While the England captain, Joe Root, confirmed that Moeen would play whether he was able to bowl or not, concerns over his spinning finger - cut in Brisbane and now blistered - have raised questions over how much he will be able to bowl and how effective he may be.
Moeen cut his finger within his first few overs in Brisbane. Having bowled little in the warm-up games due to a side strain, his fingers had not sufficiently hardened before the Test and, brought into the attack with a ball just eight overs old, he found the Kookaburra seam quickly left him with a cut. While he played down the extent of the problem after the game, he was comprehensively out-bowled by the Australia spinner, Nathan Lyon.
Moeen only delivered four overs in the second innings in Brisbane and has not bowled in training since. But he will have a long bowl in training on Friday, with the England management and medical team seeing how his finger reacts before making a decision over team selection. While Moeen is confident he will be able to bowl, there has to be some doubt as to how many revolutions he will be able to put on the ball and, as a result, how effectively he can perform.
England have not sent for a backup spinner - the likes of Jack Leach - from the Lions squad, which suggests they are confident in Moeen's recovery.
"At the end of practice we'll have a clear indication if he'll be fit to bowl throughout the game," Root said. "If there's any more damage to it then we'll have to make a decision.
"His batting has been a huge part of this team for a long time now, so I think he would still play as a batter."
Whatever happens, it remains likely that England will stick to a team containing four seamers, with Moeen and Joe Root sharing the spin bowling duties. The conditions in Adelaide - it is a day-night match and the weather is currently overcast - are expected to provide a little more assistance for seamers.
But Root has not ruled out a debut for 20-year-old legspinner Mason Crane, who impressed the England management with his temperament in the warm-up games.
"It's definitely not out of the question," Root said. "It's important we take everything into consideration at the end of practice. We'll look at Moeen, see how bad his finger is and look at the conditions."
There is also theory that the seam of the pink ball is harder to pick-up under lights, which renders legspinners, in particular, harder to read. In the previous two day-night Tests at Adelaide the visiting teams have given debuts to spin bowlers - New Zealand picked left-arm spinner Mitchell Santner here for the first time in 2015 and South Africa picked left-arm wrist-spinner Tabraiz Shamsi last year - and England could follow suit.

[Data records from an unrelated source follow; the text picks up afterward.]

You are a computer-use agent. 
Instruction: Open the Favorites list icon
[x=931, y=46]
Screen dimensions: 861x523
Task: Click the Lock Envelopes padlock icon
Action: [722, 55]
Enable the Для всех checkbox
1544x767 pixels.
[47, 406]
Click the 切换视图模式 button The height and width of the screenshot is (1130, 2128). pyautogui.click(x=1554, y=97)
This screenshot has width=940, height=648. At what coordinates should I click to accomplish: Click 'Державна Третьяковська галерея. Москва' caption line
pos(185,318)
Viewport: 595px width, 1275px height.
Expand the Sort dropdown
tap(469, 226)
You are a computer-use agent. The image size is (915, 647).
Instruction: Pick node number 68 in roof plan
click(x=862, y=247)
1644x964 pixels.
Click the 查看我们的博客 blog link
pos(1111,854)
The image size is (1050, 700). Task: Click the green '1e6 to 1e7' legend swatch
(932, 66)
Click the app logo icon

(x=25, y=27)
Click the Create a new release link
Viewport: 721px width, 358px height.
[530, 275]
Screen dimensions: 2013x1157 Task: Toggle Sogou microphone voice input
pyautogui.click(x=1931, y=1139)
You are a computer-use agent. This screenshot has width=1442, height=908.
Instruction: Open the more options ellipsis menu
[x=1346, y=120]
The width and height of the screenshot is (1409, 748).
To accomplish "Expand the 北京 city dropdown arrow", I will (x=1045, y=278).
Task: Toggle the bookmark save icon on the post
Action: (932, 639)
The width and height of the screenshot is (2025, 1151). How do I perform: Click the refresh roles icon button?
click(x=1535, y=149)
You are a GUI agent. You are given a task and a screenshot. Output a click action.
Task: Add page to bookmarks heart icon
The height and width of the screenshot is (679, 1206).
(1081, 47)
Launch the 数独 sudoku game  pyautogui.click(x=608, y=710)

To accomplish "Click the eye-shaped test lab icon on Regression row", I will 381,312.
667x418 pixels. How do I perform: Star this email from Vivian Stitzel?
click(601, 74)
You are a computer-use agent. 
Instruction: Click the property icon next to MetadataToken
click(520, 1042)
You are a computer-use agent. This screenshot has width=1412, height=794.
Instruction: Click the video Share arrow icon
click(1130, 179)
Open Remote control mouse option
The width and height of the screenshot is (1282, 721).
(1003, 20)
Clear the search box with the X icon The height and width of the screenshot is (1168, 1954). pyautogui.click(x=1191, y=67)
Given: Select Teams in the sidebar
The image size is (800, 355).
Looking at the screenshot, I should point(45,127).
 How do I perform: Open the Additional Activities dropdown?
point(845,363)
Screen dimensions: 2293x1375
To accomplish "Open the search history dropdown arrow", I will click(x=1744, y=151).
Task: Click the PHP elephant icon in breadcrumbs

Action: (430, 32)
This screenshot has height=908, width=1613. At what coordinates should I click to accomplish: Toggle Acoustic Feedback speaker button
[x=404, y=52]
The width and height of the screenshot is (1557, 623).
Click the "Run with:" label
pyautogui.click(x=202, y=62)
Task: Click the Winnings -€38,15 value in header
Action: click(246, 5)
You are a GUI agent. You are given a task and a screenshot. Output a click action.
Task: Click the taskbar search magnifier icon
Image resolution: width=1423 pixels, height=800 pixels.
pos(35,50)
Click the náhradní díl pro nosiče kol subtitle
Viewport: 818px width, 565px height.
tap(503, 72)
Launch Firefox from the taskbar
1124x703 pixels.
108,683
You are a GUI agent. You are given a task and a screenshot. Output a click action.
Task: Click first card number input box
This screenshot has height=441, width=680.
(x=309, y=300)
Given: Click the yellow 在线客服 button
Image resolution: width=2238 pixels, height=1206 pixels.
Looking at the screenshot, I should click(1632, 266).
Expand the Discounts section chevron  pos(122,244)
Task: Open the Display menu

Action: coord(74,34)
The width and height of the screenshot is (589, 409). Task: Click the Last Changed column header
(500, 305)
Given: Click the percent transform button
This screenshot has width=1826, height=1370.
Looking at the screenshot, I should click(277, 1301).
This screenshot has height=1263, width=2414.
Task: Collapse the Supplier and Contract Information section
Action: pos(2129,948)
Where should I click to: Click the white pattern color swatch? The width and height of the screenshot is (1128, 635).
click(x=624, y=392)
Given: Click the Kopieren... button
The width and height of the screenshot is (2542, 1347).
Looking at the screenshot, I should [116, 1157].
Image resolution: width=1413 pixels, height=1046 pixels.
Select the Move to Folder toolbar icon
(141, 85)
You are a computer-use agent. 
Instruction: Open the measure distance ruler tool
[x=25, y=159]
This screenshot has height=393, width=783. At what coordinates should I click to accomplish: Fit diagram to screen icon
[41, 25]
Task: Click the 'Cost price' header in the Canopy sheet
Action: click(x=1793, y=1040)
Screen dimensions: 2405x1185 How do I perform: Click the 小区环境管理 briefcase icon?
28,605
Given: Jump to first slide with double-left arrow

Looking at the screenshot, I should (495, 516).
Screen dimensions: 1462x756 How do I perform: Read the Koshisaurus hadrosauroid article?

It was a point made previously by Steve O'Keefe, Australia's left-arm spinner. "The hardest thing for batsmen is to pick up the seam on the pink ball," he said in 2015. "When spinners bowl, it can be difficult at times to see the seam or the revolutions through the air, which certainly helps. All the spinners who have bowled with the pink ball in Adelaide have generally had success."
Kookuburra have adapted the ball to aid visibility. While the version used in the first day-night game had four green and two white seams, the one used here will have six black seams which has increased the contrast against the pink surface and should improve visibility.
If Crane did play, it would probably be in place of Jake Ball as England cannot afford to lengthen their tail any further. Stuart Broad and Ball both look a place too high at No. 9 and No. 10. Not for the first time, the absence of Ben Stokes - who could bat in the top six and provide the fourth seam-bowling option - is causing Root a headache.